Este mito no surge al azar. Se enmarca en el contexto de un Estado nacional que, luego de las campañas militarizadas como La Conquista del Desierto, avanzaba para afianzar su presencia territorial y justificar su autoridad:
Las afirmaciones sobre canibalismo eran una herramienta poderosa para deshumanizar al pueblo mapuche, apuntar su resistencia como “salvaje” y así legitimar acciones violentas y desposesión territorial.
El susto colectivo generó respaldo social para reforzar la policía en regiones remotas, consolidar infraestructura estatal y asegurar rutas, en perjuicio de poblaciones autóctonas.
También permitió sofocar una comunidad migrante —los mercachifles— a través del temor xenófobo, justificando actos arbitrarios en nombre de la seguridad pública.
En esa construcción política-social, se reutilizaron estereotipos antiguos: pueblos originarios “feroces”, cuerpos extraños, brujería (Macagua, la machi adulada). Se encarnaron miedos en leyendas horrorosas que encubren abusos reales: torturas, violencia institucional, desplazamientos.

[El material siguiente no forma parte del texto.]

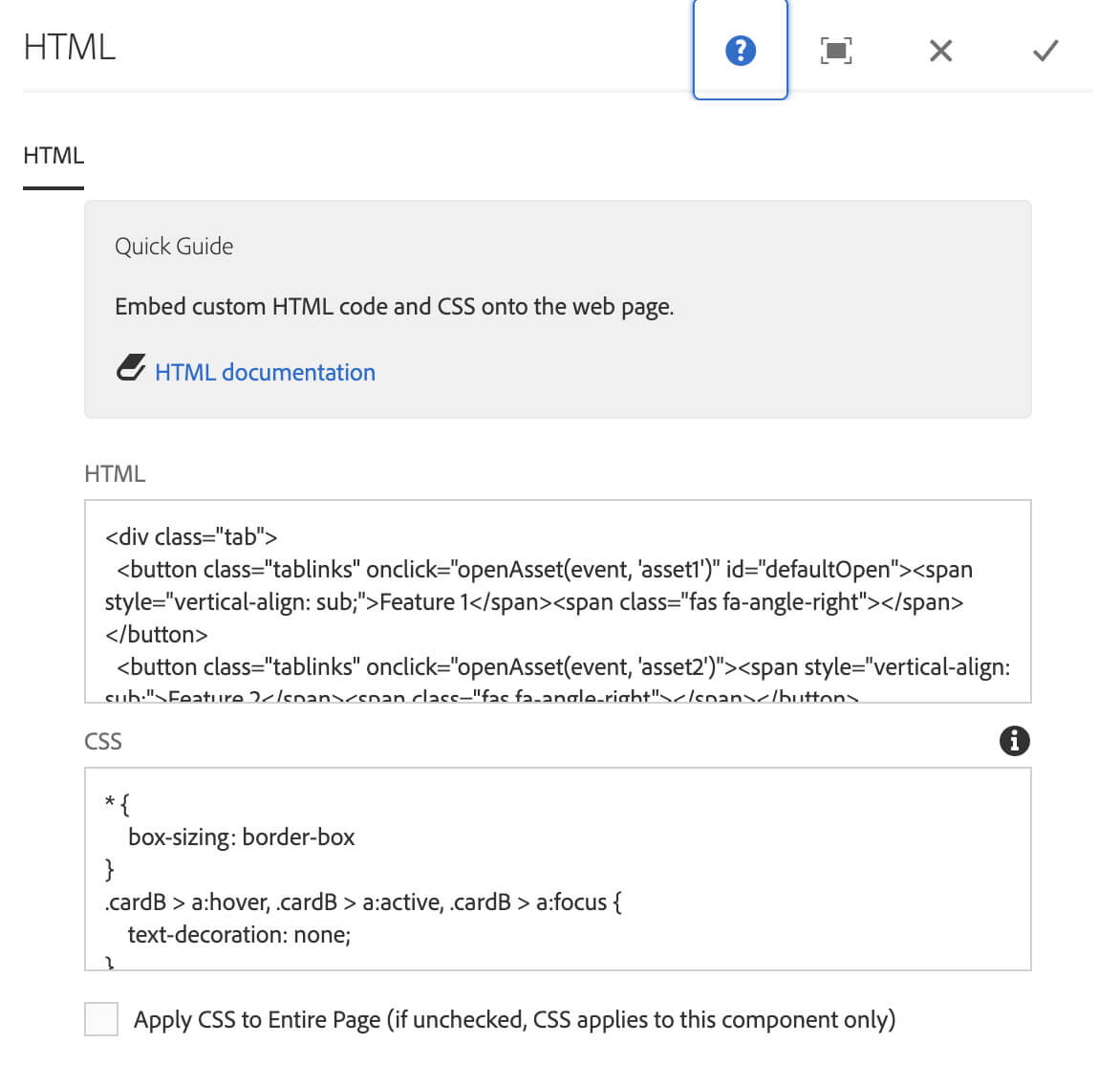Click the 'Embed custom HTML code' description text
Screen dimensions: 1120x1065
[x=394, y=307]
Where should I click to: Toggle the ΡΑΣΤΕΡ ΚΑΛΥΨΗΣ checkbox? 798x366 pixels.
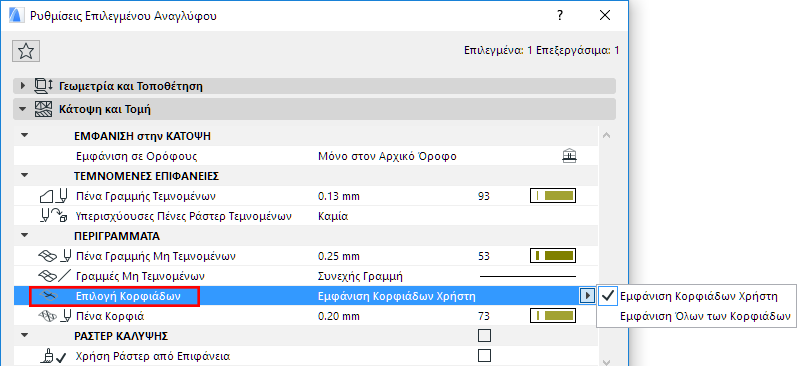(484, 335)
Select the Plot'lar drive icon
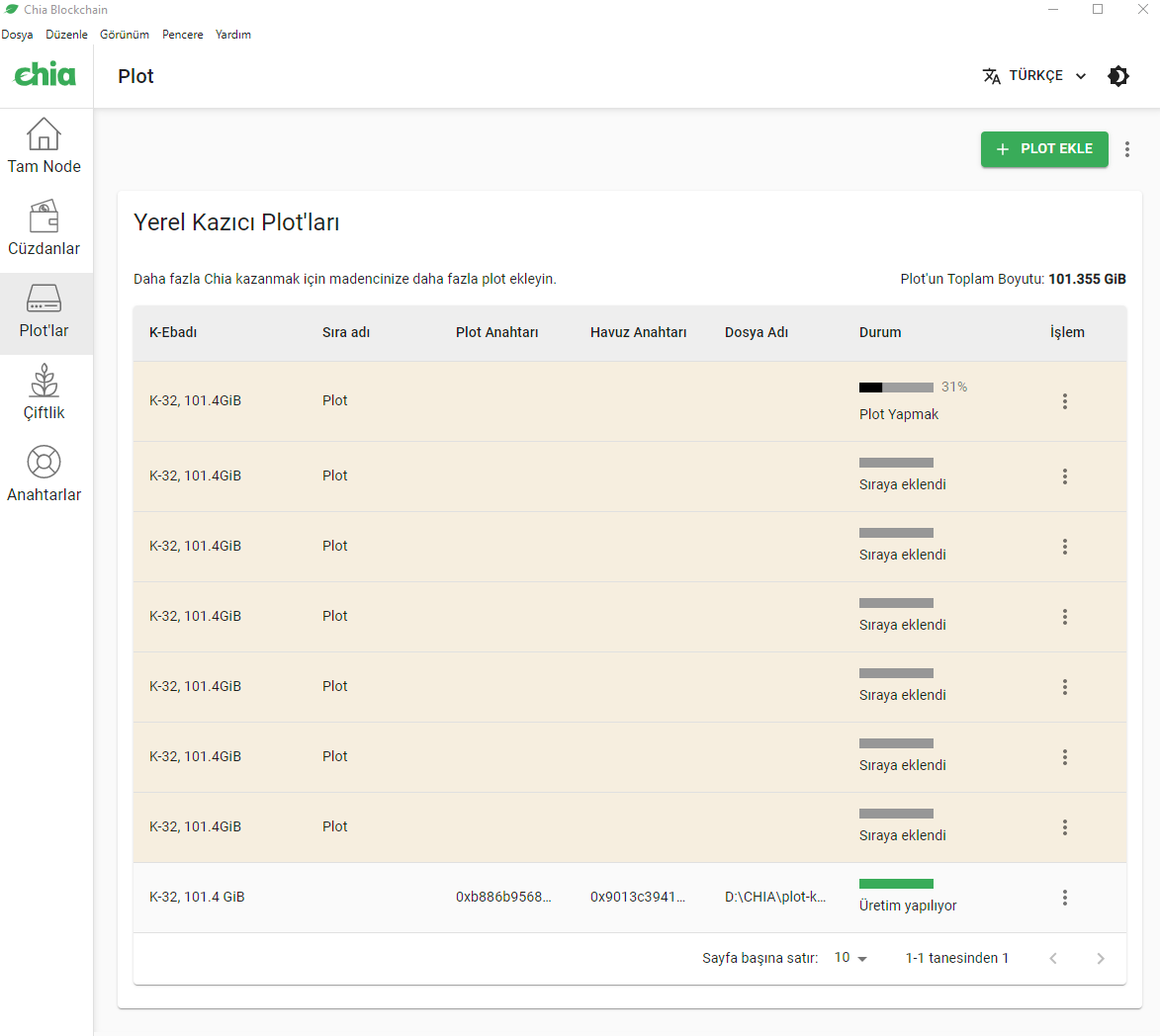 click(x=45, y=299)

La historia de los “caníbales de la Patagonia” no es solo una trama de horror, sino un espejo histórico: una narrativa manipulada que sirvió para justificar proyectos estatales, legitimar la violencia contra pueblos originarios y discriminar migrantes.
Hoy sabemos que la evidencia en favor de esos crímenes rituales es extremadamente débil—sin restos mortales, con testimonios dudosos, y surgida de diarios amarillistas. En cambio, hay registros claros de tortura, abusos de poder, desapariciones forzadas entre los detenidos y al menos 80 muertos tras la cacería policial .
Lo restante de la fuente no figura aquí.